A representative from Washington state, where the Seattle Post-Intelligencer has been discontinued (it's now only available online), hinted at the ramifications. He said that the government is rescuing businesses without "any social value," like AIG and Goldman Sachs, while letting newspapers go down the drain.

But in immediate terms, unlike so many bankrupt sectors of the economy, the newspaper industry shouldn't wait for the arrival of an emergency government bailout. Even if they did, it's already suffocating enough for many newspapers to keep an eye on the government with such scarce resources. Imagine if a newspaper received government funds. How would it impartially judge the economic plans of Obama's team?

The noble congressmen are not as aware of the crisis of traditional media as they are of other sectors. However, this may rapidly change during such a volatile time for the economy and U.S. psyche. Congress should be more worried about the prospect of an increasing number of metropolitan cities without print newspapers.

Just take a look at Speaker of the House Nanci Pelosi's district in San Francisco that runs the risk of losing its very last daily paper due to the comatose state of the San Francisco Chronicle.

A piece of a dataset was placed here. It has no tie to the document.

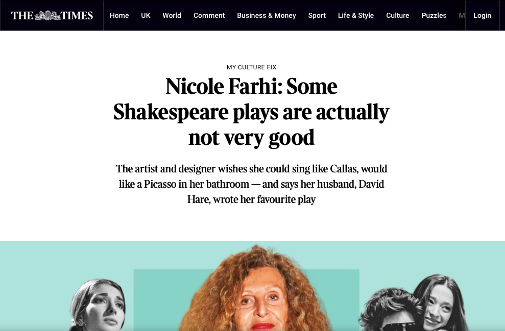Click the Login button

(x=482, y=15)
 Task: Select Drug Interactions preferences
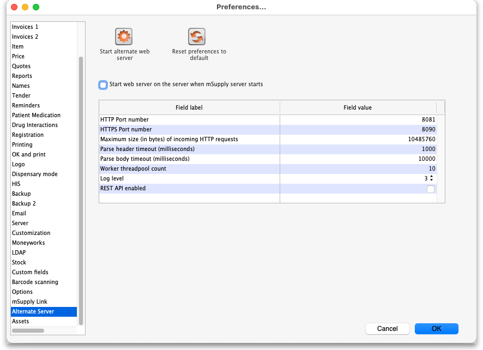point(35,125)
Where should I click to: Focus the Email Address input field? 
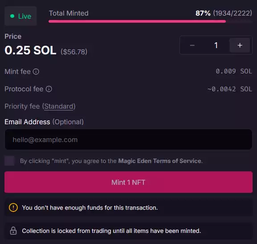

To my relief, the noble New York Times, suffering blows from both the economic crisis and structural issues of the traditional media, has assumed a critical tone with respect to Obama's administration. Influential columnists like Paul Krugman are attacking his economic plans and the newspaper hated by conservatives for being a liberal mouthpiece trumpets its independence. Priceless, just like the banking sector's toxic assets.